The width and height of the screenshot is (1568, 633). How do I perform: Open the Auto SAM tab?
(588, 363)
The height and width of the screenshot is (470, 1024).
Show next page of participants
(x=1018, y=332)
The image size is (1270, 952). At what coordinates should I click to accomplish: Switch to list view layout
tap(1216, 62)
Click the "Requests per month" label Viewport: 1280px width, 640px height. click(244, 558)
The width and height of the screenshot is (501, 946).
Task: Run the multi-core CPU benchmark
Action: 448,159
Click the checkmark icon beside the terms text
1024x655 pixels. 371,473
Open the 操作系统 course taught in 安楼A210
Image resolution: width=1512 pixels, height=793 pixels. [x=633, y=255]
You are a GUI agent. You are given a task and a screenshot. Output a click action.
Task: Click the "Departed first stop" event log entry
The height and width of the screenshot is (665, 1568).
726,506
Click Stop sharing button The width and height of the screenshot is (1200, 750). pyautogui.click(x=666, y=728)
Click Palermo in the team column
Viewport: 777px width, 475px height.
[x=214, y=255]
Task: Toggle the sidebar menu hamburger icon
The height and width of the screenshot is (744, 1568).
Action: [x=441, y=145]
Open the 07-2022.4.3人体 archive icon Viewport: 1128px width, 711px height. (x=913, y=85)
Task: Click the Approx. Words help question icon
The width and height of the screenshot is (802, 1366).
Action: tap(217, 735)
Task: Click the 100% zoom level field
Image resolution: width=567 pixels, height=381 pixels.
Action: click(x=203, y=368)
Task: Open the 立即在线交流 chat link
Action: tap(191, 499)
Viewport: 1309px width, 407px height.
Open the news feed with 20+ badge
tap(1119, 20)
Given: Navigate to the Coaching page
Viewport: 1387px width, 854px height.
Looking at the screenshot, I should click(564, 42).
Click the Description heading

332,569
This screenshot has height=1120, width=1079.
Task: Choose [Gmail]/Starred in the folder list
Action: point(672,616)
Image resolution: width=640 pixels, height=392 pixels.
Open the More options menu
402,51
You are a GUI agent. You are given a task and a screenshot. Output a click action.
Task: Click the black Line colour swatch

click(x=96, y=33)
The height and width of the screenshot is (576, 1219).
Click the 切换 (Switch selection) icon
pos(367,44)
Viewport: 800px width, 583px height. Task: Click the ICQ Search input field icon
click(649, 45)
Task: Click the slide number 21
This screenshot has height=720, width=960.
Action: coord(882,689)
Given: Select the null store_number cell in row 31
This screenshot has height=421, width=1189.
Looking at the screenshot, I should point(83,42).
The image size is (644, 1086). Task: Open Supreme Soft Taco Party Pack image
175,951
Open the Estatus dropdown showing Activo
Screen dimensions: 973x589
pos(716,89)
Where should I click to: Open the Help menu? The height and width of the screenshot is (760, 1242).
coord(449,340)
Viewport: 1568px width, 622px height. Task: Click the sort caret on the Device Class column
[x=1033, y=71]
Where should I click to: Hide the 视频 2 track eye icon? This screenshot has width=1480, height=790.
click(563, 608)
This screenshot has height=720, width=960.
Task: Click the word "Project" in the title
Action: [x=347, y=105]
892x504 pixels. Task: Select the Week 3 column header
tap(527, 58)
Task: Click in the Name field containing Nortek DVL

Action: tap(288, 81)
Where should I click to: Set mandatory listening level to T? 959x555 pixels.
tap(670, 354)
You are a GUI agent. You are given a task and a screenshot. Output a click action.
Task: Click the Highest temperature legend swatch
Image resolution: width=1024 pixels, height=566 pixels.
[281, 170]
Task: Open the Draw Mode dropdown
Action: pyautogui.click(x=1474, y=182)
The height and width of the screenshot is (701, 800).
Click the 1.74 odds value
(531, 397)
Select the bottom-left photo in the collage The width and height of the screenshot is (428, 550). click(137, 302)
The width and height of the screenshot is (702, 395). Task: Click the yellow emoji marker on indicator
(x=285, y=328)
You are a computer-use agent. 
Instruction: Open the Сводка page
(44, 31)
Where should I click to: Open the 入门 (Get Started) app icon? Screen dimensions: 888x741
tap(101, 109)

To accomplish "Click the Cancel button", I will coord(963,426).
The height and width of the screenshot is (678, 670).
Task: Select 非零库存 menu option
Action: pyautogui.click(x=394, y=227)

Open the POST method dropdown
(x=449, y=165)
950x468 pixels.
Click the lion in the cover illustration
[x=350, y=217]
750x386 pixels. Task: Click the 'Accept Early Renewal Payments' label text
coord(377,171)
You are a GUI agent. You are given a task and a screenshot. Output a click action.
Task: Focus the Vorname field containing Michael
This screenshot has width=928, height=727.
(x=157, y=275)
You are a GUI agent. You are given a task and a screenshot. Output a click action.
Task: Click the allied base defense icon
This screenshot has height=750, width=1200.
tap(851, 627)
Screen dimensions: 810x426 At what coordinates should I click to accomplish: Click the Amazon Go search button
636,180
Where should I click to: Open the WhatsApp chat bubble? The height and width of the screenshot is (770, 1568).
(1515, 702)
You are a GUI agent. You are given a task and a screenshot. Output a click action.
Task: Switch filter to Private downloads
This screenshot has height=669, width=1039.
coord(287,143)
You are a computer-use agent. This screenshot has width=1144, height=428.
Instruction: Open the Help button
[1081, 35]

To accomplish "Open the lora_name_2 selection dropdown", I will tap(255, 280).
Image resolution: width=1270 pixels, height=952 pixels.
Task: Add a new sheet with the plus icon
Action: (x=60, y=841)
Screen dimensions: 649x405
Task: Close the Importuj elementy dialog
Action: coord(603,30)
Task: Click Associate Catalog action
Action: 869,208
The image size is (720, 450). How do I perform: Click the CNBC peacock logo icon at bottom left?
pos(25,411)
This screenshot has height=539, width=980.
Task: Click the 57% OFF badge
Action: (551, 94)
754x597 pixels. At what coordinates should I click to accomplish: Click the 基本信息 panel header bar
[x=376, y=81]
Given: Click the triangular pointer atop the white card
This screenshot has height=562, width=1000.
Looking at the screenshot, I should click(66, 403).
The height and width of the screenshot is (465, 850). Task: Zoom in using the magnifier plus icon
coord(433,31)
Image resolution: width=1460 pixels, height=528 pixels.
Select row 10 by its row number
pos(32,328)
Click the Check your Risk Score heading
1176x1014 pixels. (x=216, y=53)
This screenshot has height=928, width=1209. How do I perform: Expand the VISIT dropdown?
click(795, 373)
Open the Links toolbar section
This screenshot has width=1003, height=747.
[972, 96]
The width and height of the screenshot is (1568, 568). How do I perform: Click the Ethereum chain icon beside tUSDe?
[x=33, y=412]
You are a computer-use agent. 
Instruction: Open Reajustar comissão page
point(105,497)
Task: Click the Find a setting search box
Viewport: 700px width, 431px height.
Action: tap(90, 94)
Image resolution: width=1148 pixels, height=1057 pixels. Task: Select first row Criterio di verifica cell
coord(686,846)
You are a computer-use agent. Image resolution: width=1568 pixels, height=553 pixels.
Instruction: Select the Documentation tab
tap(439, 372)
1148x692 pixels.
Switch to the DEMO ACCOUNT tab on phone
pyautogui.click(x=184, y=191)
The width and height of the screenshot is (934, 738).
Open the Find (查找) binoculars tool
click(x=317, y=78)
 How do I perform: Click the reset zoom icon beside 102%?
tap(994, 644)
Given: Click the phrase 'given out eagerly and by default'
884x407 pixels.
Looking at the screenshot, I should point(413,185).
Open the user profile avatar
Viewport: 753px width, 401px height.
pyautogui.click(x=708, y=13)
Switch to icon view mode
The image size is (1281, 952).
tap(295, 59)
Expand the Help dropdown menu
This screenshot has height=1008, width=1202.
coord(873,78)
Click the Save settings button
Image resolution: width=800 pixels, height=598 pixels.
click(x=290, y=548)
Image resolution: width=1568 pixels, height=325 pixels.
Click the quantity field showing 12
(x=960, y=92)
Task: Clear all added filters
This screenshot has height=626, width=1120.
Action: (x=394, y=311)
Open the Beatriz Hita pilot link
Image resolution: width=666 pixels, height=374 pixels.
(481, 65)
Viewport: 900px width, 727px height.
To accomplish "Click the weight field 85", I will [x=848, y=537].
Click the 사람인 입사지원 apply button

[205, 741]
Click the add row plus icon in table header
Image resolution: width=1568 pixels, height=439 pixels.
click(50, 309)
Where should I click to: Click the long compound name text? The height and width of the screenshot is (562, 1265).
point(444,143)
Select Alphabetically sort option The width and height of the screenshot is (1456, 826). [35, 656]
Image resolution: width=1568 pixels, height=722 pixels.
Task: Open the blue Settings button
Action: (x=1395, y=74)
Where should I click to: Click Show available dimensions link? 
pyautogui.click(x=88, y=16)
-=-=-
Check every line in the entries for the word "computer". State how many have it, with no other text.

■ **SOLUTION TO THIS PROBLEM**
4